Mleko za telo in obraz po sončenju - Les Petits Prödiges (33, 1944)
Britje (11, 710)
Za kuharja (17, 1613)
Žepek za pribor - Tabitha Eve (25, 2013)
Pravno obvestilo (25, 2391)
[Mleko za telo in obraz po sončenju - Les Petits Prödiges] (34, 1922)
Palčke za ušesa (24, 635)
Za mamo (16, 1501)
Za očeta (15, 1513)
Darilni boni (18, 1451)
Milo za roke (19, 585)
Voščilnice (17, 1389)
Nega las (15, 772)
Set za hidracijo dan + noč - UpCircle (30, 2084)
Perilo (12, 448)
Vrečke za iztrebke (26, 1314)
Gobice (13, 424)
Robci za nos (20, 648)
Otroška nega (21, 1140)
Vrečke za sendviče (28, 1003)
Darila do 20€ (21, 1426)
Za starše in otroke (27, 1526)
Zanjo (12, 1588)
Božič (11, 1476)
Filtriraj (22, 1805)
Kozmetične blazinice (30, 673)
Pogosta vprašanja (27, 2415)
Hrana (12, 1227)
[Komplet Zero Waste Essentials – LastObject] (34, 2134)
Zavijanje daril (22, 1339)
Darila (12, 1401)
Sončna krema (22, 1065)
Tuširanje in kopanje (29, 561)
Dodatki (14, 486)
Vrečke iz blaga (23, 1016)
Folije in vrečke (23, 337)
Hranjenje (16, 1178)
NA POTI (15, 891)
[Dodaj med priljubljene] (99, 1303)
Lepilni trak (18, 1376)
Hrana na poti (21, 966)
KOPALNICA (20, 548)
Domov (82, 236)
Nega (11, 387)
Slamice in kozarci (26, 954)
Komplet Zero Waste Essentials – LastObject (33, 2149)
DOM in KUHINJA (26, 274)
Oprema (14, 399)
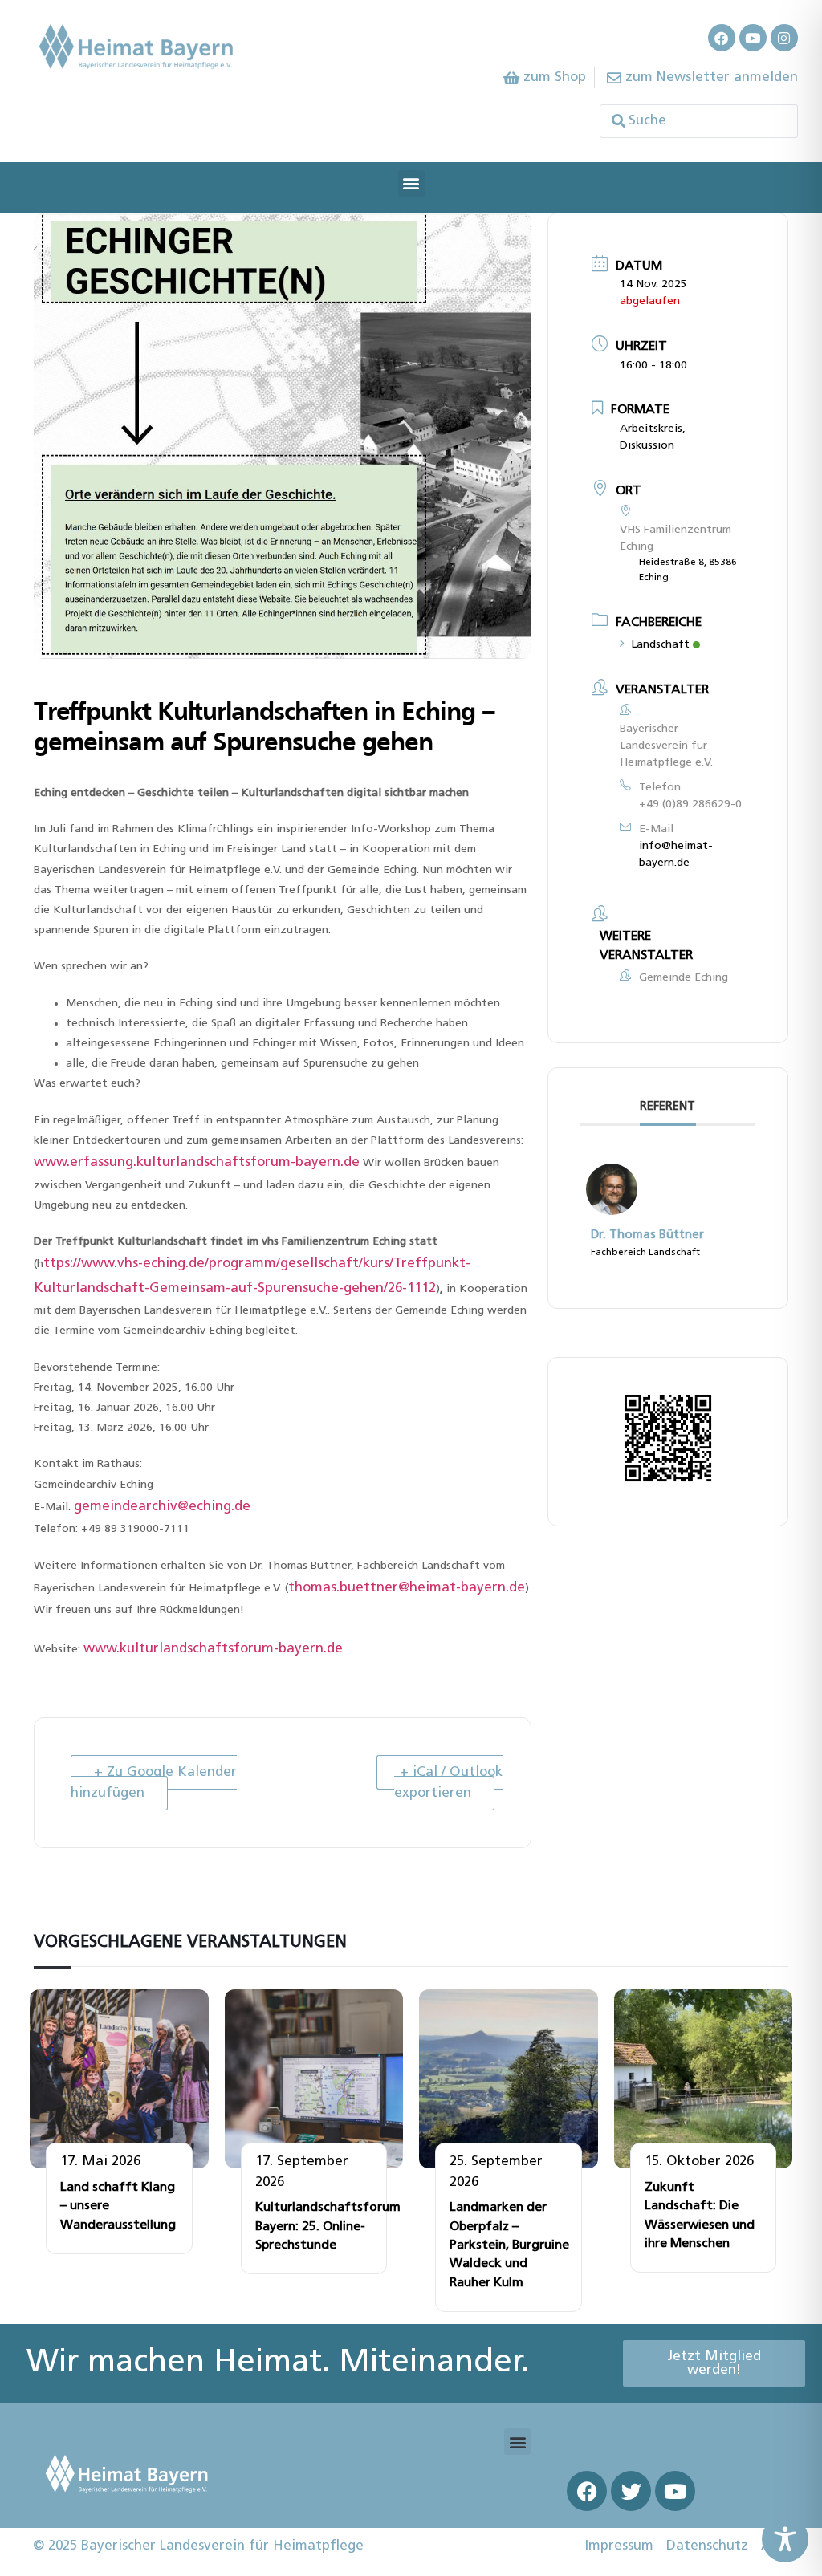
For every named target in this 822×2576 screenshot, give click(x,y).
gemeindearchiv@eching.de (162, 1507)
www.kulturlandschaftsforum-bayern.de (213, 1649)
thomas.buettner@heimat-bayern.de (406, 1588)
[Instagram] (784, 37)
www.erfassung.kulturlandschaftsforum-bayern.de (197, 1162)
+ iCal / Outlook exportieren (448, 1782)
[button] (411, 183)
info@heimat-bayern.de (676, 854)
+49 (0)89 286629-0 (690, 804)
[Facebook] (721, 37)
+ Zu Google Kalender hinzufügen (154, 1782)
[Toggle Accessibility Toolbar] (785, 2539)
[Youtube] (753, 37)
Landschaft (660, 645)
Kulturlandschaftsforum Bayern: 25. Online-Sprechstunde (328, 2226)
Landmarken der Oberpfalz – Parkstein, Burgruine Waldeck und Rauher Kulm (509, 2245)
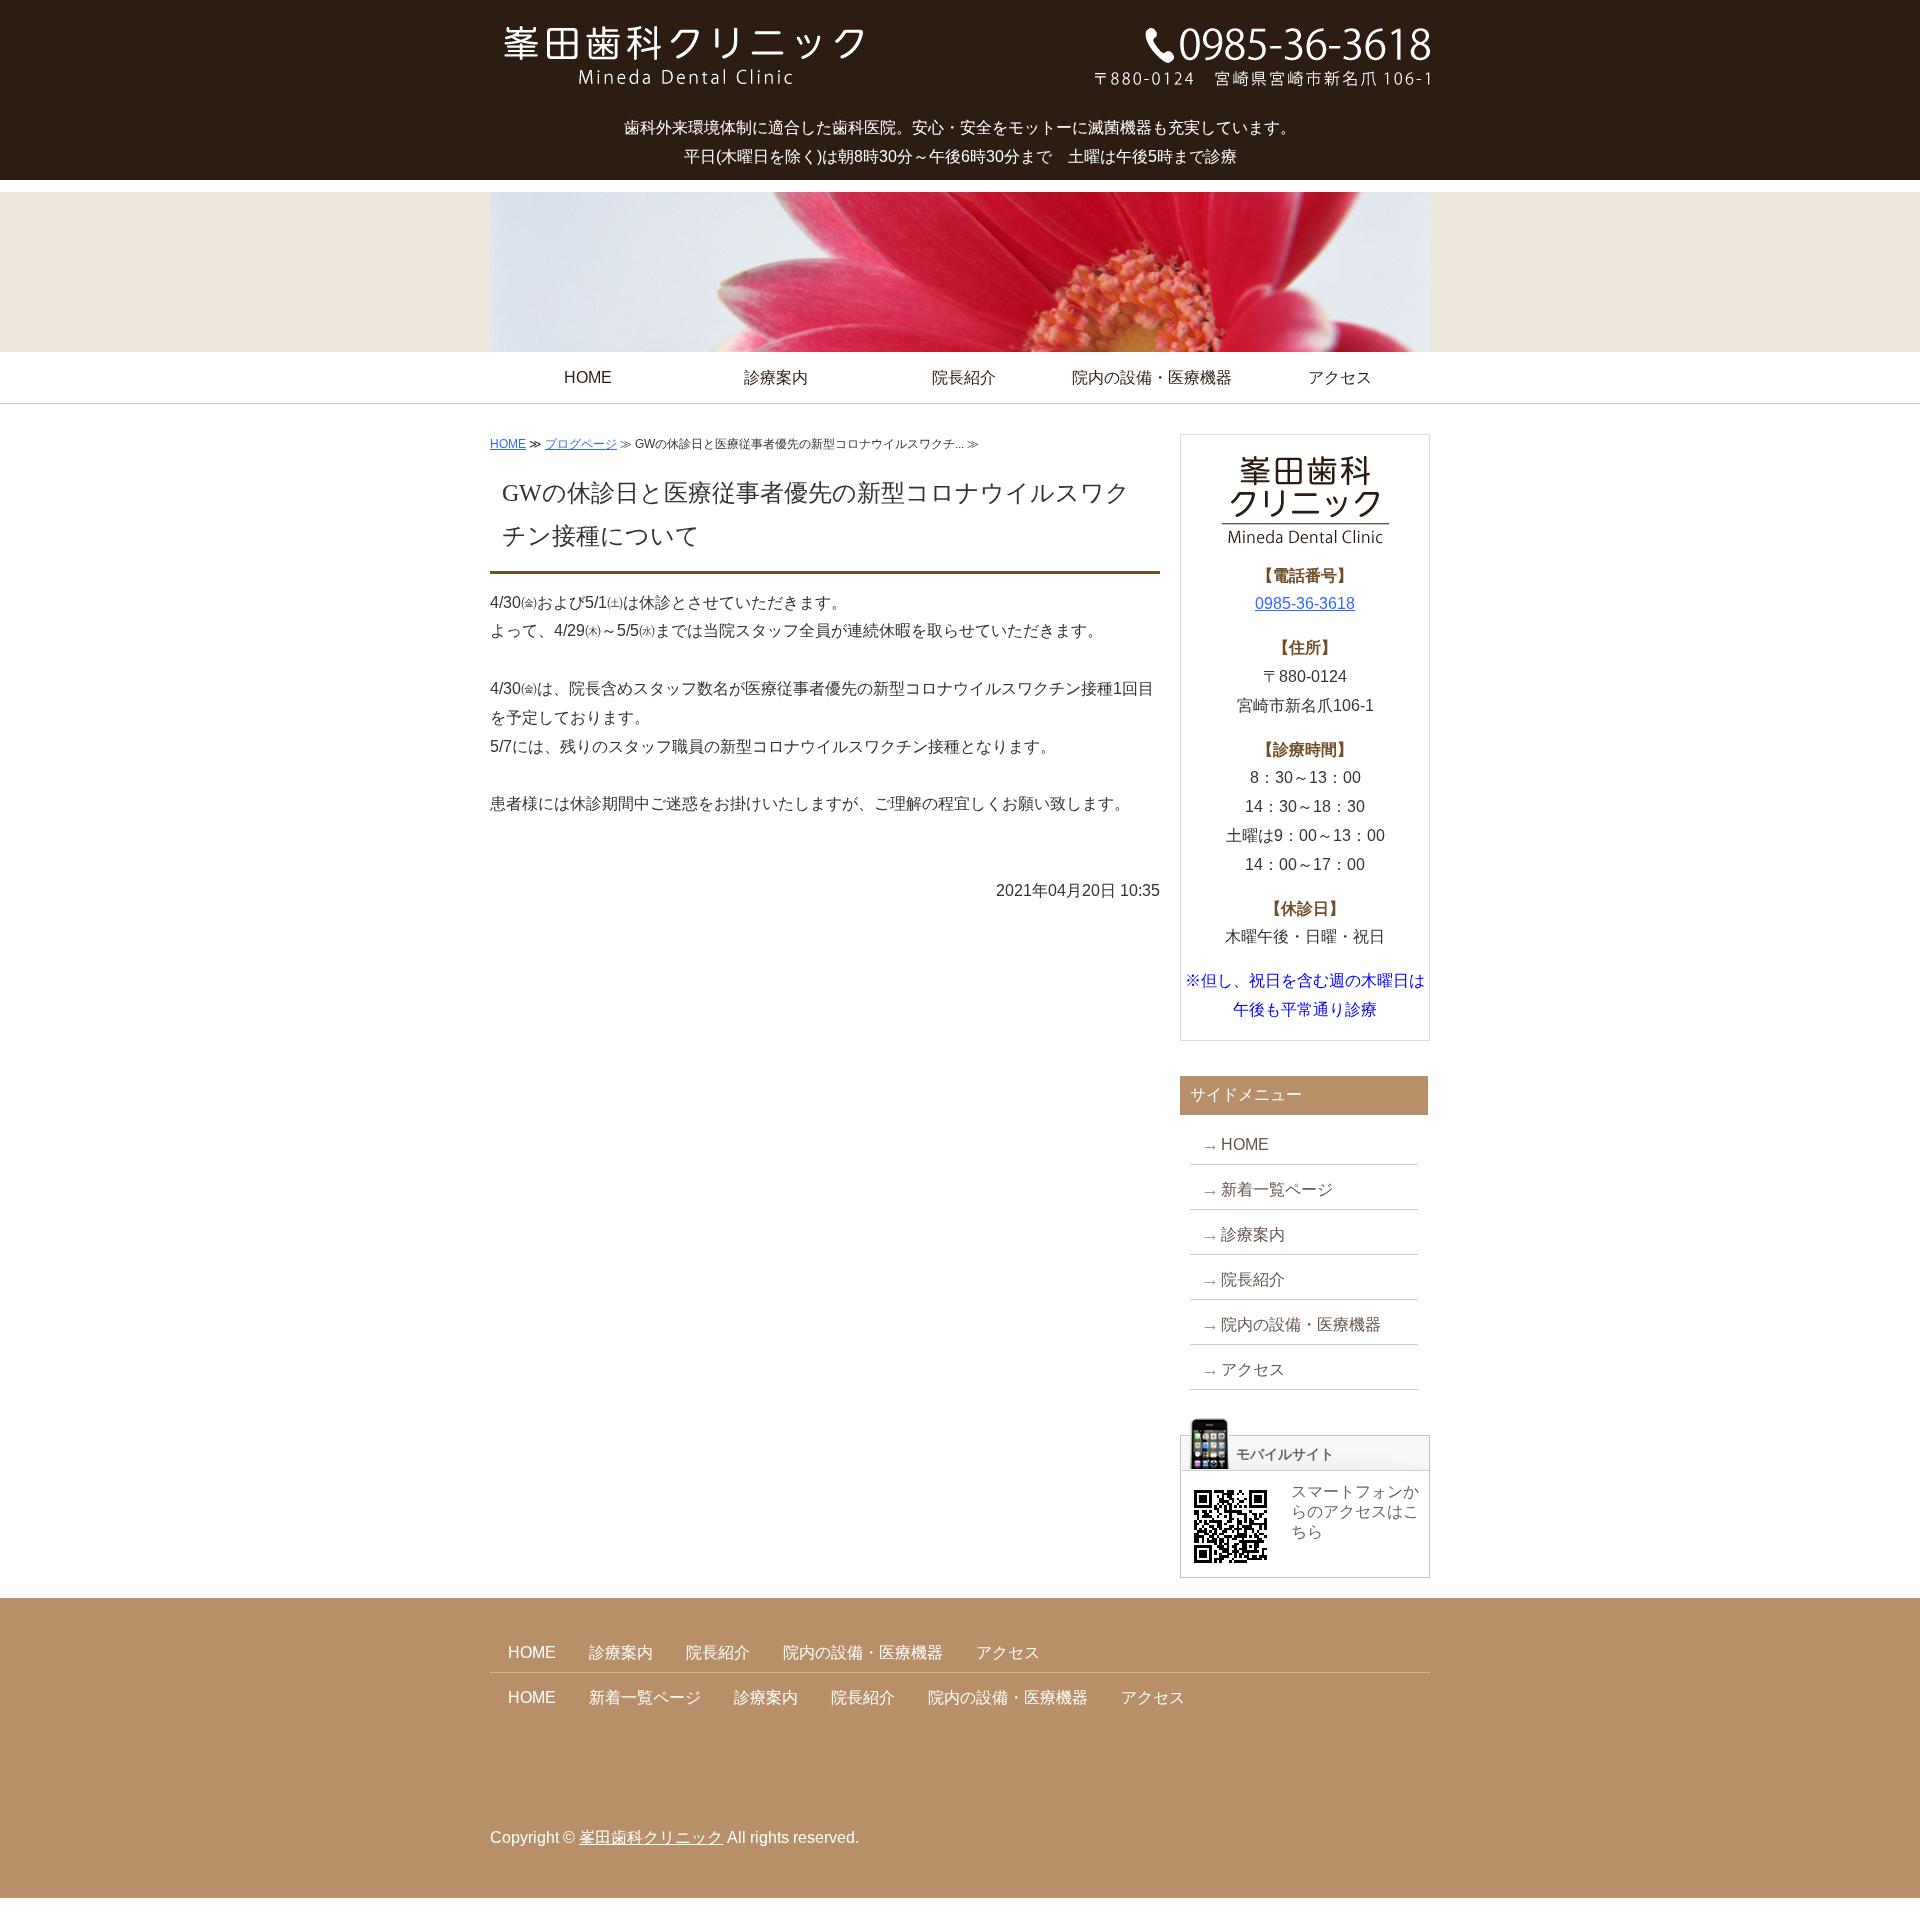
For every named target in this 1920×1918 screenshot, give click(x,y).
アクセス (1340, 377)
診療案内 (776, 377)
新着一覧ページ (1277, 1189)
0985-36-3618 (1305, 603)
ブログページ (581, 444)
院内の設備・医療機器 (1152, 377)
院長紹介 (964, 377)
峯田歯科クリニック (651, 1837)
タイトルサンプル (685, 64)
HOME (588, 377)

======

▶ ACTION ITEM
Could you output all of the records exactly, without their pictures?

▶ EXERCISE OUTPUT
Mleko za telo in obraz po sončenju - Les Petits Prödiges (33, 1944)
Britje (11, 710)
Za kuharja (17, 1613)
Žepek za pribor - Tabitha Eve (25, 2013)
Pravno obvestilo (25, 2391)
[Mleko za telo in obraz po sončenju - Les Petits Prödiges] (34, 1922)
Palčke za ušesa (24, 635)
Za mamo (16, 1501)
Za očeta (15, 1513)
Darilni boni (18, 1451)
Milo za roke (19, 585)
Voščilnice (17, 1389)
Nega las (15, 772)
Set za hidracijo dan + noč - UpCircle (30, 2084)
Perilo (12, 448)
Vrečke za iztrebke (26, 1314)
Gobice (13, 424)
Robci za nos (20, 648)
Otroška nega (21, 1140)
Vrečke za sendviče (28, 1003)
Darila do 20€ (21, 1426)
Za starše in otroke (27, 1526)
Zanjo (12, 1588)
Božič (11, 1476)
Filtriraj (22, 1805)
Kozmetične blazinice (30, 673)
Pogosta vprašanja (27, 2415)
Hrana (12, 1227)
[Komplet Zero Waste Essentials – LastObject] (34, 2134)
Zavijanje daril (22, 1339)
Darila (12, 1401)
Sončna krema (22, 1065)
Tuširanje in kopanje (29, 561)
Dodatki (14, 486)
Vrečke iz blaga (23, 1016)
Folije in vrečke (23, 337)
Hranjenje (16, 1178)
NA POTI (15, 891)
[Dodaj med priljubljene] (99, 1303)
Lepilni trak (18, 1376)
Hrana na poti (21, 966)
KOPALNICA (20, 548)
Domov (82, 236)
Nega (11, 387)
Slamice in kozarci (26, 954)
Komplet Zero Waste Essentials – LastObject (33, 2149)
DOM in KUHINJA (26, 274)
Oprema (14, 399)
For every named target in this 822×2576 screenshot, give click(x,y).
gemeindearchiv@eching.de (162, 1507)
www.kulturlandschaftsforum-bayern.de (213, 1649)
thomas.buettner@heimat-bayern.de (406, 1588)
[Instagram] (784, 37)
www.erfassung.kulturlandschaftsforum-bayern.de (197, 1162)
+ iCal / Outlook exportieren (448, 1782)
[button] (411, 183)
info@heimat-bayern.de (676, 854)
+49 (0)89 286629-0 (690, 804)
[Facebook] (721, 37)
+ Zu Google Kalender hinzufügen (154, 1782)
[Toggle Accessibility Toolbar] (785, 2539)
[Youtube] (753, 37)
Landschaft (660, 645)
Kulturlandschaftsforum Bayern: 25. Online-Sprechstunde (328, 2226)
Landmarken der Oberpfalz – Parkstein, Burgruine Waldeck und Rauher Kulm (509, 2245)
For every named target in this 1920×1918 screenshot, give click(x,y).
アクセス (1340, 377)
診療案内 (776, 377)
新着一覧ページ (1277, 1189)
0985-36-3618 (1305, 603)
ブログページ (581, 444)
院内の設備・医療機器 (1152, 377)
院長紹介 (964, 377)
峯田歯科クリニック (651, 1837)
タイトルサンプル (685, 64)
HOME (588, 377)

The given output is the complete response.